* [REQUIRED TASK] Rewrite the part that opens with the line containing "Given: Open the Options menu" and closes with the line containing "(x=144, y=11)", replacing "icon" with "button" and leaving everything else unchanged. Omit the pictures from your answer.

┄┄┄┄┄┄┄┄┄┄┄┄┄┄┄┄┄┄┄┄

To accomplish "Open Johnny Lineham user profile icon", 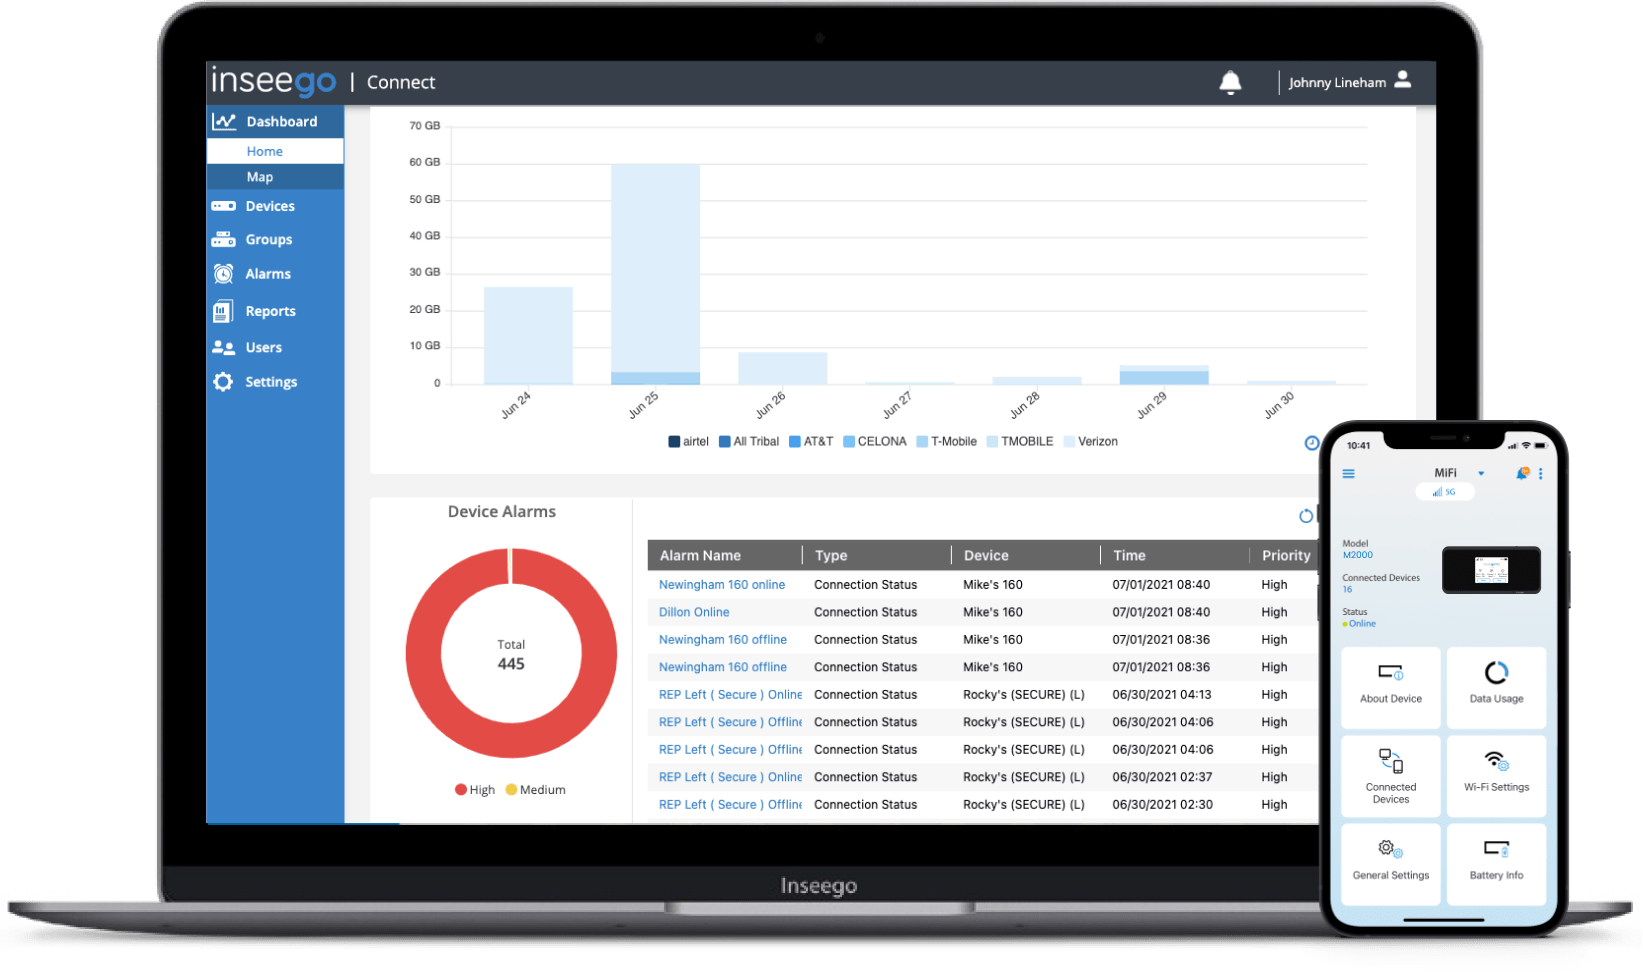I will point(1402,80).
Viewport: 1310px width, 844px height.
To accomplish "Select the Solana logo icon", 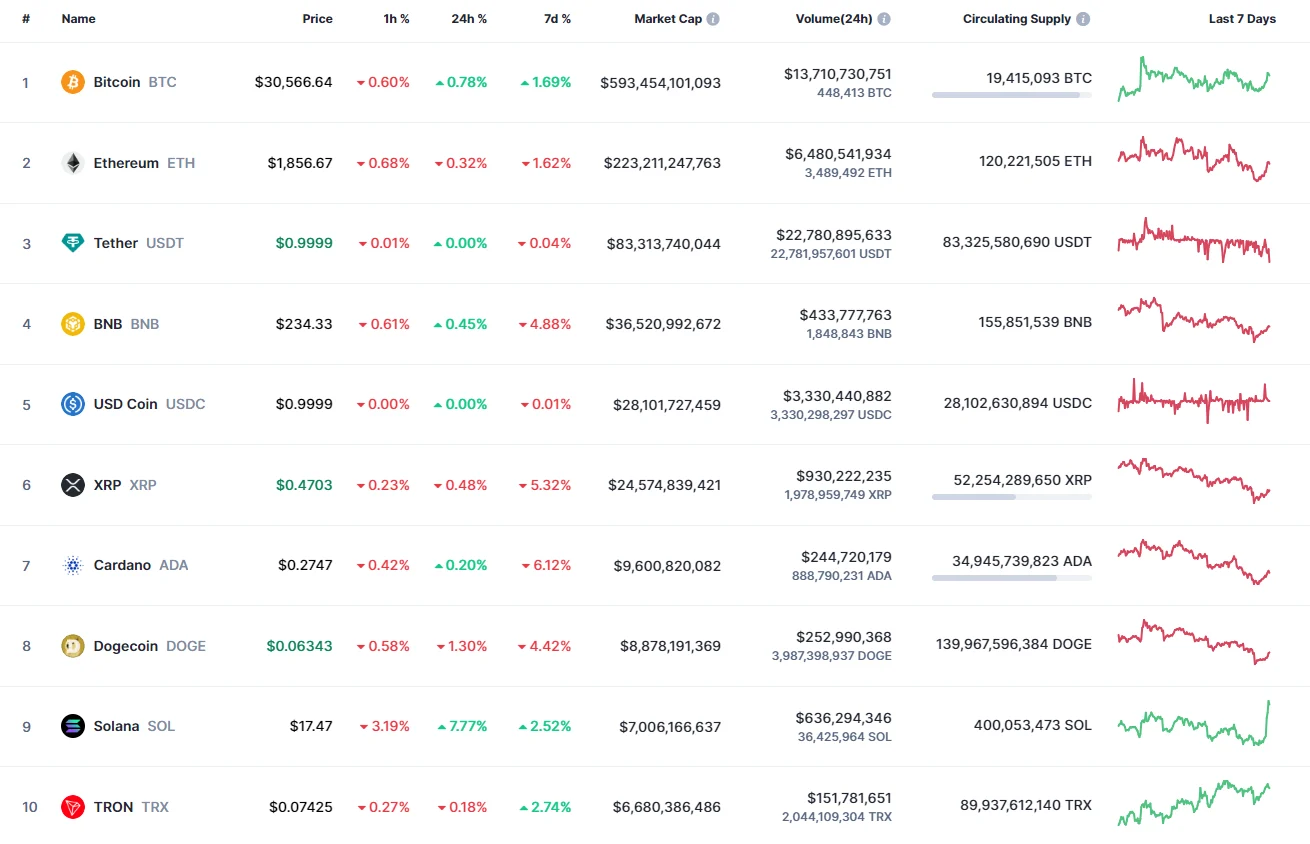I will click(72, 726).
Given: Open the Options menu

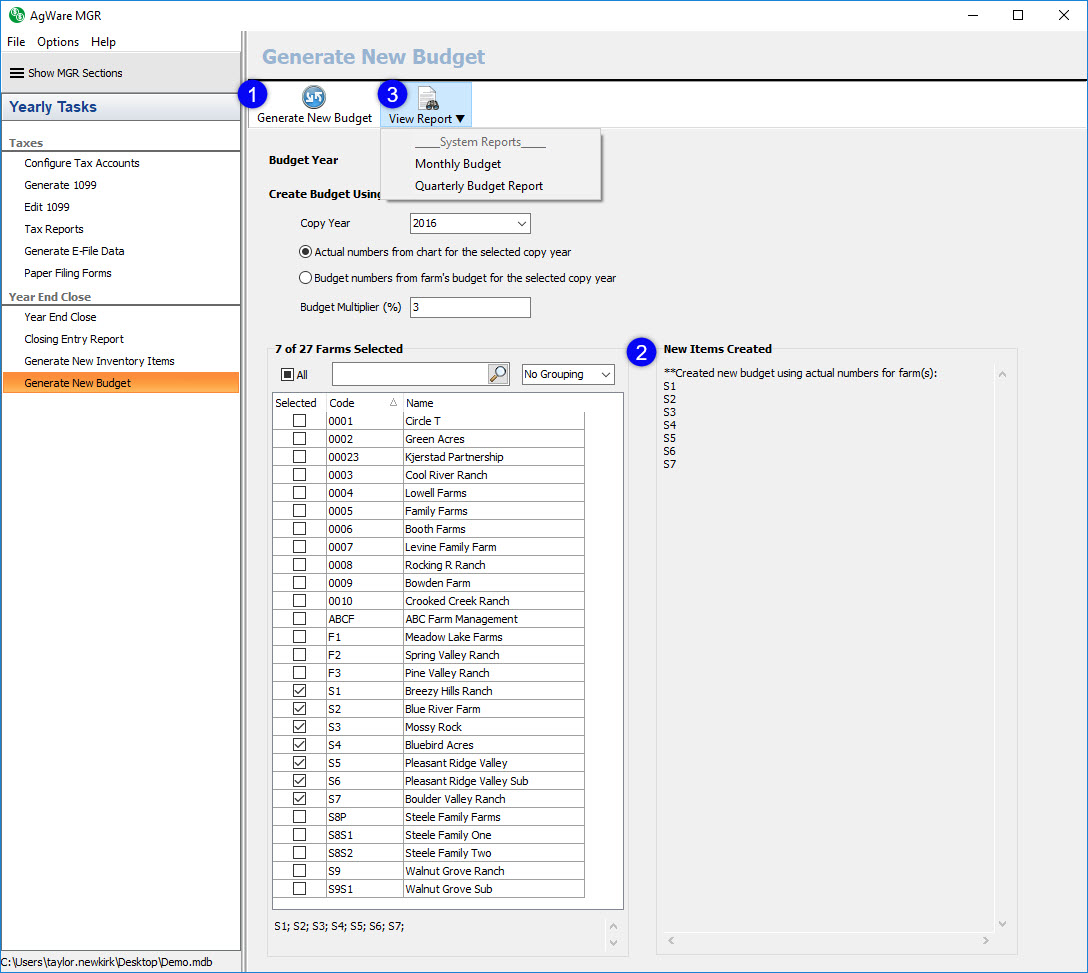Looking at the screenshot, I should point(58,42).
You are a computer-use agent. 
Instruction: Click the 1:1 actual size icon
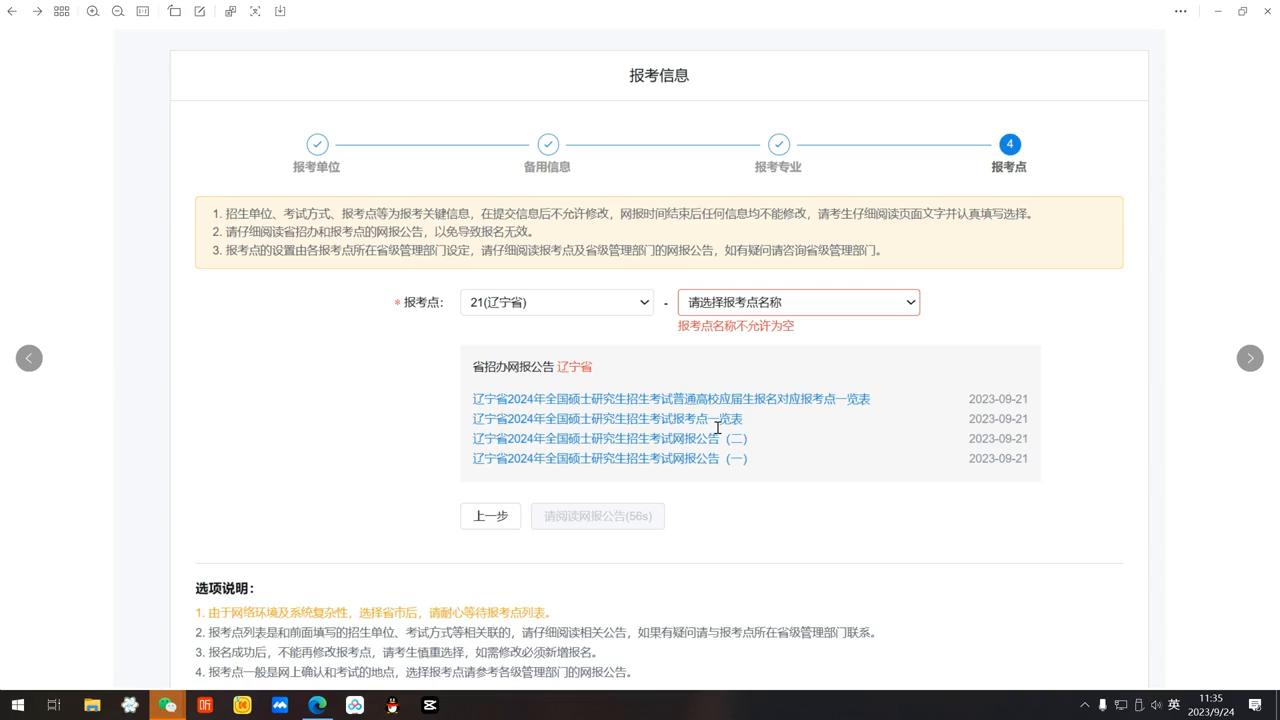(x=144, y=11)
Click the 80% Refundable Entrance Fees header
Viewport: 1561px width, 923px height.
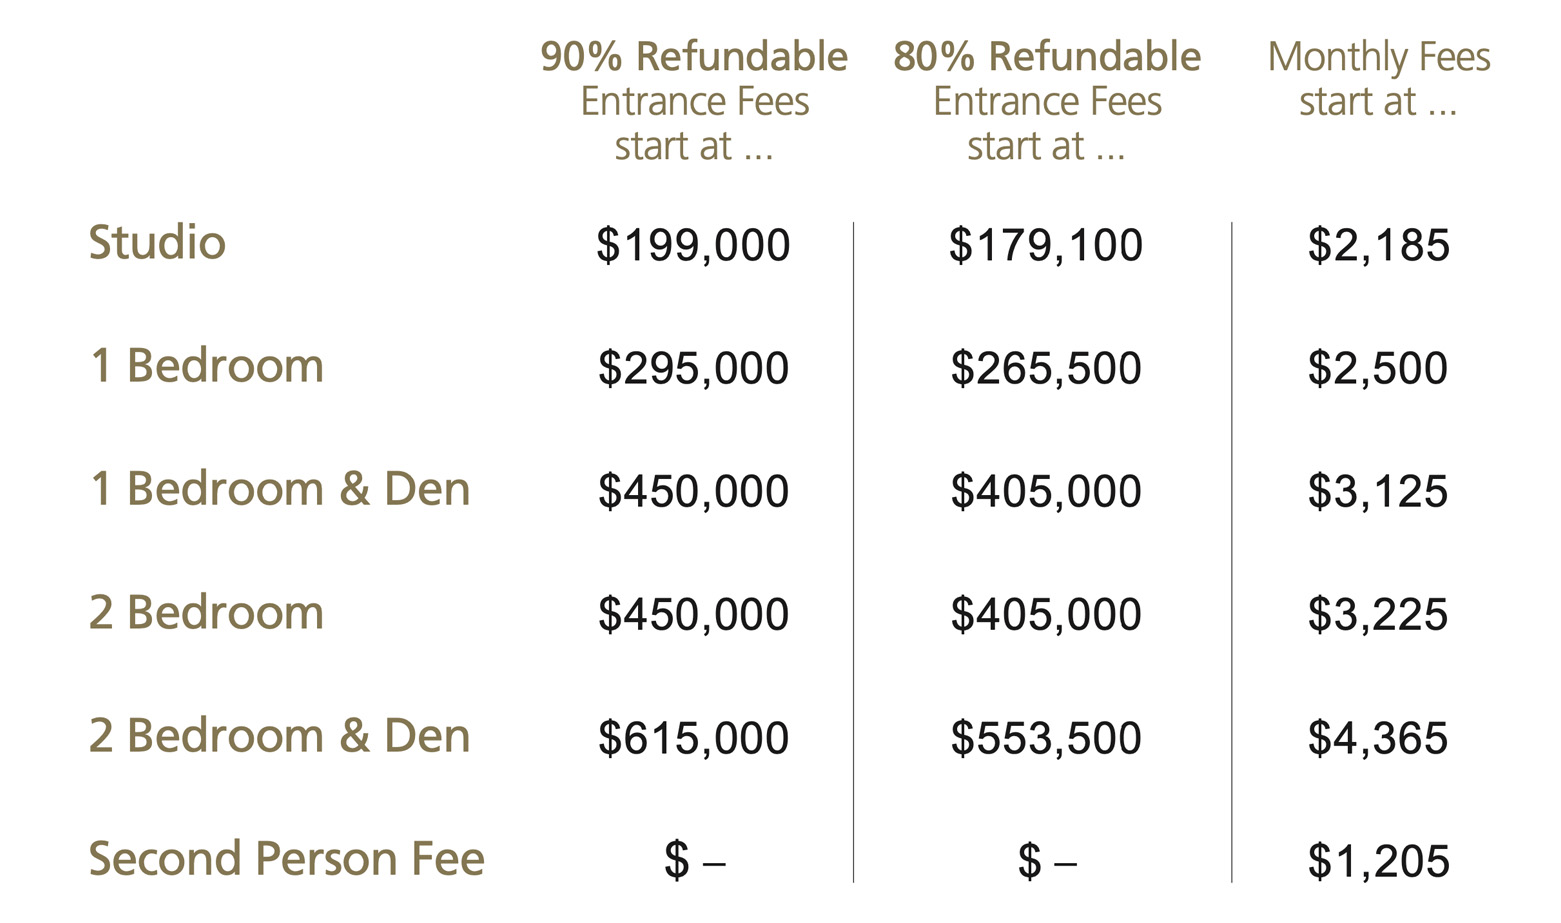tap(1047, 101)
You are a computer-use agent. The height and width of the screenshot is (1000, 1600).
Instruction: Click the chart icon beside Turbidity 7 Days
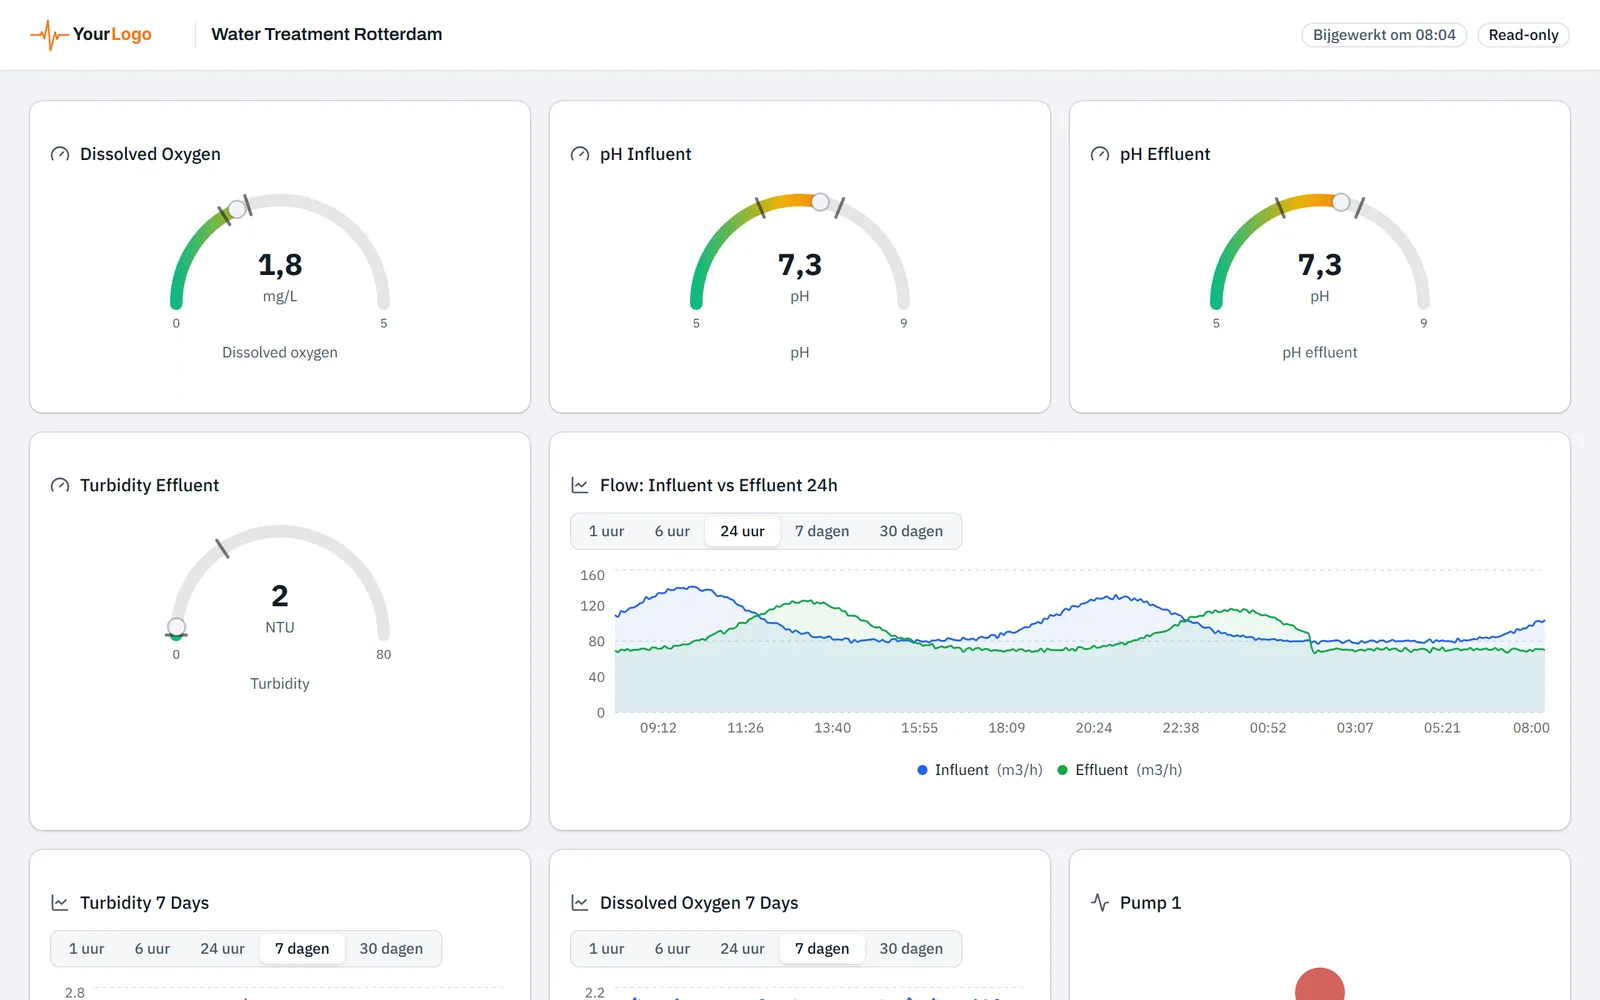pos(60,903)
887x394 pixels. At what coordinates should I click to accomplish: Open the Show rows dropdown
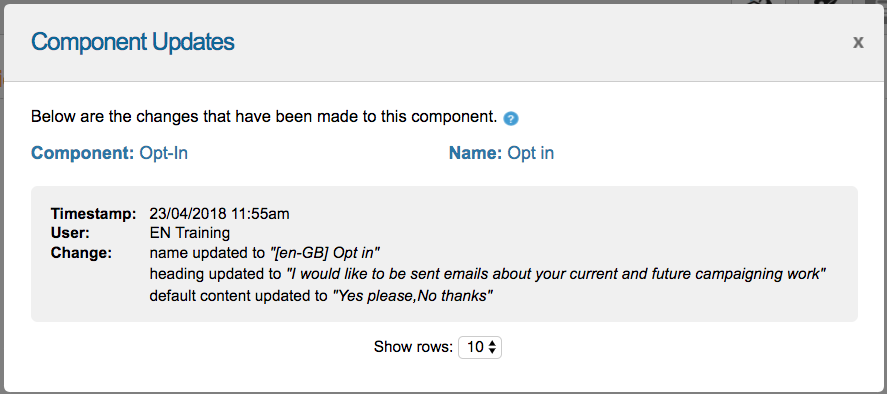tap(480, 347)
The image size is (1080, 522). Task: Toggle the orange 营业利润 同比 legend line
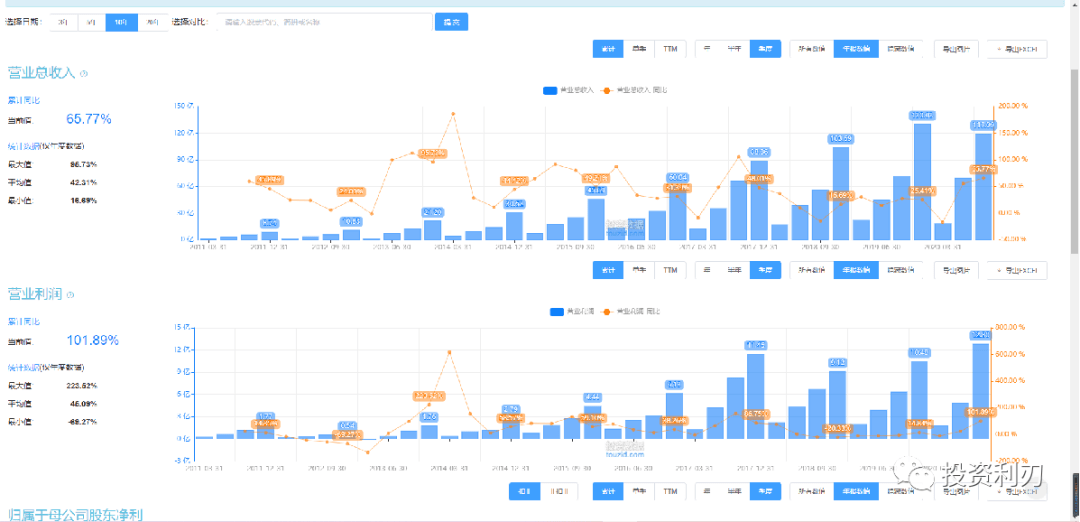(x=607, y=311)
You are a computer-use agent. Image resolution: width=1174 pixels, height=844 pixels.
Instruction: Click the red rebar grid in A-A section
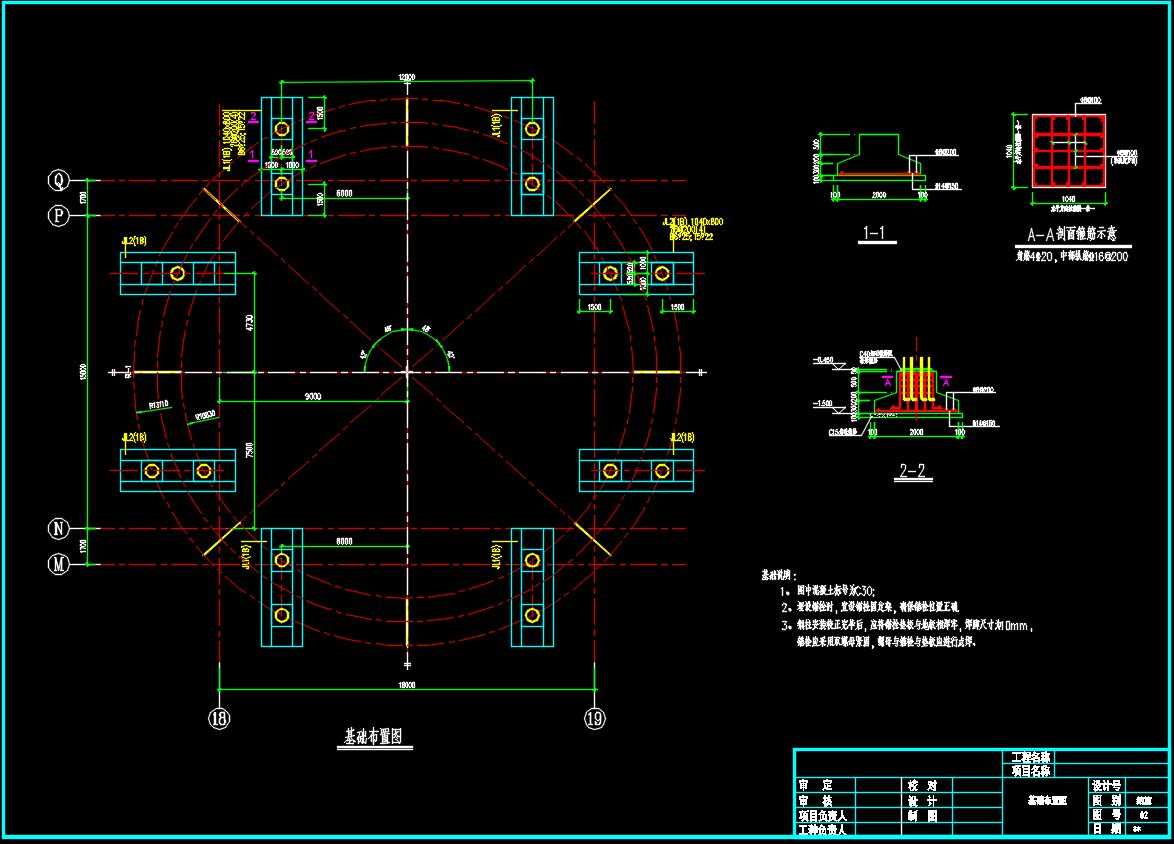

┄┄┄┄┄┄┄┄┄┄┄┄┄┄┄┄┄┄┄┄

* [THE REPLY]
Given: Open the Options menu

Looking at the screenshot, I should point(58,42).
You are a computer-use agent. 
Instruction: Click the 1:1 actual size button
(x=144, y=11)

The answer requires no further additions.